= WHAT THE TASK REQUIRES =
Every line below must come back exactly as it stands, with the images omitted.

Items from a dataset
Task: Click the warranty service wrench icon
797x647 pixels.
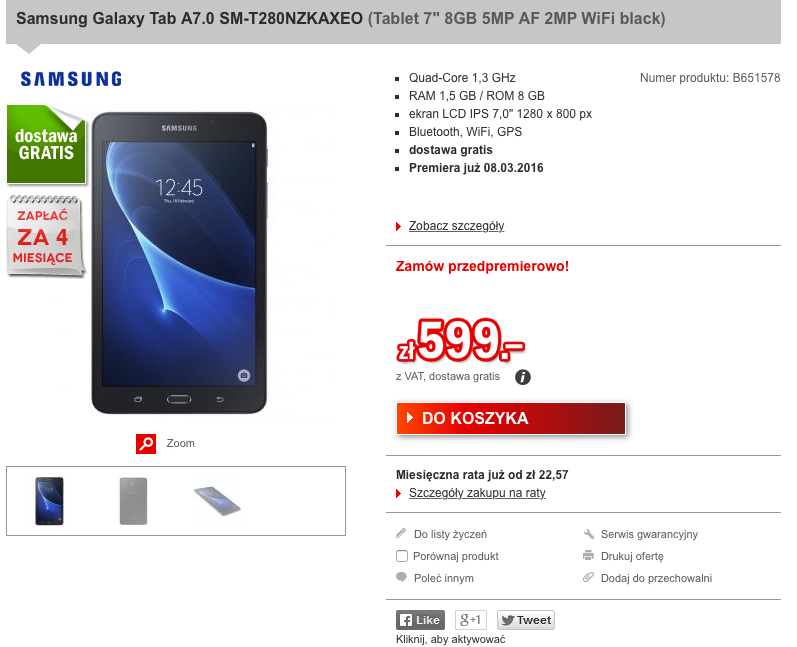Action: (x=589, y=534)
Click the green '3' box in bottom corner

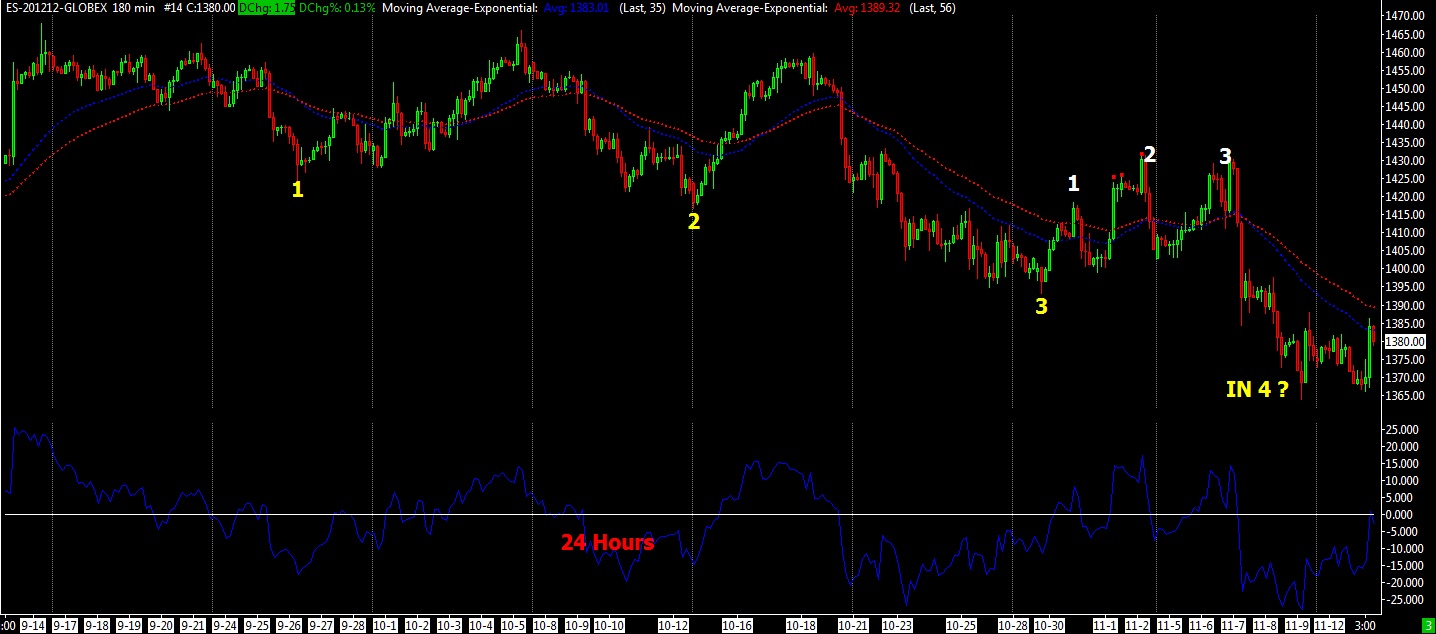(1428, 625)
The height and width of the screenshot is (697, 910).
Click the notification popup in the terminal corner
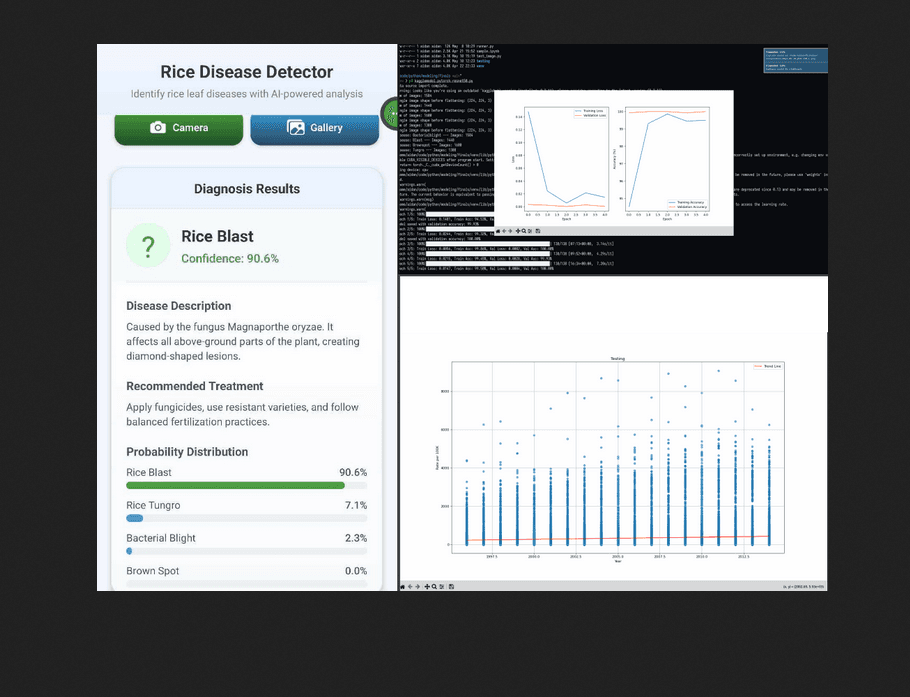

= EXERCISE OUTPUT =
Task: Click the warranty service wrench icon
797x647 pixels.
Action: (x=589, y=534)
Click the green '3' box in bottom corner

(1428, 625)
The height and width of the screenshot is (697, 910).
Click the notification popup in the terminal corner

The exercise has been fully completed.